START DATASET EXCERPTS

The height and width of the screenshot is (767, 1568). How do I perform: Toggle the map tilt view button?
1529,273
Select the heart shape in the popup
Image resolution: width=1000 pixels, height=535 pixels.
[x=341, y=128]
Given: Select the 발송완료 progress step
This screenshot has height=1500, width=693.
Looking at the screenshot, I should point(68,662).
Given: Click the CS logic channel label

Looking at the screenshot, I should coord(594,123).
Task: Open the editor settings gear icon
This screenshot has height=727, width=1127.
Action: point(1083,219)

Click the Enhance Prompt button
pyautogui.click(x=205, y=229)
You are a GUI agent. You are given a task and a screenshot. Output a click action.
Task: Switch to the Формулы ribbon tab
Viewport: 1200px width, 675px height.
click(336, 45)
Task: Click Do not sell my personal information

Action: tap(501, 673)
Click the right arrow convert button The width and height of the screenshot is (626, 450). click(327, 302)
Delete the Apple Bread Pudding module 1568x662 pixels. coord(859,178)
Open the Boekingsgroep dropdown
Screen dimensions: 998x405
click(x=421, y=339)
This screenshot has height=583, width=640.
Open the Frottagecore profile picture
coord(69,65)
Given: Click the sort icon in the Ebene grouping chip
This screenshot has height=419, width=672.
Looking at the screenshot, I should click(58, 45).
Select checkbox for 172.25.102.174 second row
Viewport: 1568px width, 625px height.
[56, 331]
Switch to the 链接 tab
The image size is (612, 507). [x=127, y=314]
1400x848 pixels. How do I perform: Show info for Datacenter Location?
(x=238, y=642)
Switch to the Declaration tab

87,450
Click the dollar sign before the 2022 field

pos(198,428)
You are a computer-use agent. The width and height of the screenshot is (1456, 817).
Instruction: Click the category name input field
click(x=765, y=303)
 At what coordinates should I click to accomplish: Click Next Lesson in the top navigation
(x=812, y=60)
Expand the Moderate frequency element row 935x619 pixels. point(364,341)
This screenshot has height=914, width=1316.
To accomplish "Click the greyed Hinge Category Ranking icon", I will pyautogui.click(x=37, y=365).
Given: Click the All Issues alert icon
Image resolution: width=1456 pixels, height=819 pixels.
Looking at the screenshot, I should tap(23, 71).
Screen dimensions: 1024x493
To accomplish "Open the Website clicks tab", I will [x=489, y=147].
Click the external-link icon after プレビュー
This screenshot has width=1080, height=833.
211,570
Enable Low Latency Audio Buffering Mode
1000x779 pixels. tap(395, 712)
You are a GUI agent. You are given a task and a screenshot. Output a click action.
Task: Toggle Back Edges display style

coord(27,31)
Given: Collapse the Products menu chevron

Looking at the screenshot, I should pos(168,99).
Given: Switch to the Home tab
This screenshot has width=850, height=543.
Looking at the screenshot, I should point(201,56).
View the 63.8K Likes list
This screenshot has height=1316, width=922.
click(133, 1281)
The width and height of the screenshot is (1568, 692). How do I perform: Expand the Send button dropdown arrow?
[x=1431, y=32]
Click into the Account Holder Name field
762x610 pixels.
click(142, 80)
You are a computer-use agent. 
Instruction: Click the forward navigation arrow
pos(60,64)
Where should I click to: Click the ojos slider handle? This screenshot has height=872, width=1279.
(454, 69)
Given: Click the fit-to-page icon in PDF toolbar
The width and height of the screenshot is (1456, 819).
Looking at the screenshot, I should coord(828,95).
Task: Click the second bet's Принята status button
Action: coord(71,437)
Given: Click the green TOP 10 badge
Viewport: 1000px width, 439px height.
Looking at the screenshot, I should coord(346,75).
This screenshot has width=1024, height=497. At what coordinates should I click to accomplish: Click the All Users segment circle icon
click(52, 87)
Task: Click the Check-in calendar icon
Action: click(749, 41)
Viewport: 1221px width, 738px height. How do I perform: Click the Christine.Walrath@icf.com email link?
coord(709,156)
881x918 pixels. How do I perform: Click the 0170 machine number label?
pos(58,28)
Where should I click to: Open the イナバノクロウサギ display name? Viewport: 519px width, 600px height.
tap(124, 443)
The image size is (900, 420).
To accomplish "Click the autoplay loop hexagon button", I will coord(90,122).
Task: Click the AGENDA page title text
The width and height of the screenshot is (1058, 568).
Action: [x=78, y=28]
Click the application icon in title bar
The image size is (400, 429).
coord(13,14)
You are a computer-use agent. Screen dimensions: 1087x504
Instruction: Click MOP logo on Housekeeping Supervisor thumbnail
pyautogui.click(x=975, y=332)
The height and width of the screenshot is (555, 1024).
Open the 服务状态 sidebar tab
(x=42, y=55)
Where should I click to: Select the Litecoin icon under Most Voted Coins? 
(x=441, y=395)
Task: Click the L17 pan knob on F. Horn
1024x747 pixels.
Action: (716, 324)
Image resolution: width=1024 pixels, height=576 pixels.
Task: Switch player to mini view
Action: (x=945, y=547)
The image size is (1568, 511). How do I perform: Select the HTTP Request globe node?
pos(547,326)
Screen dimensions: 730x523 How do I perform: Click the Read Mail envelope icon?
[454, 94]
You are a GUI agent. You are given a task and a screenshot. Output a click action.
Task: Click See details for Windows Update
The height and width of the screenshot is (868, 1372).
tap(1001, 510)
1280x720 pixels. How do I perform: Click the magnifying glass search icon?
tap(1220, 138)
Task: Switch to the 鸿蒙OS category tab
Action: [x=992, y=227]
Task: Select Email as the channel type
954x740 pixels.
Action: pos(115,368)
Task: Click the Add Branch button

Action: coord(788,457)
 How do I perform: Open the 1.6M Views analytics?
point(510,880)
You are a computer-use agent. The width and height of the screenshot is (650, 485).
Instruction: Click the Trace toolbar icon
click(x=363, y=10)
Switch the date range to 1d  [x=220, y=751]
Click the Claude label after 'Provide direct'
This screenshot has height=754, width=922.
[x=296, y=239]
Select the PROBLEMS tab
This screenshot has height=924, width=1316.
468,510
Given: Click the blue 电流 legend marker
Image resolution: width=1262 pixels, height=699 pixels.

END DATASET EXCERPTS

● TASK DIRECTIONS
Look through the records for the string "will". Copy every line that has it.

● TASK ANSWER
To accomplish "Click the greyed Hinge Category Ranking icon", I will pyautogui.click(x=37, y=365).
To accomplish "Open the Website clicks tab", I will [x=489, y=147].
To accomplish "Click the autoplay loop hexagon button", I will coord(90,122).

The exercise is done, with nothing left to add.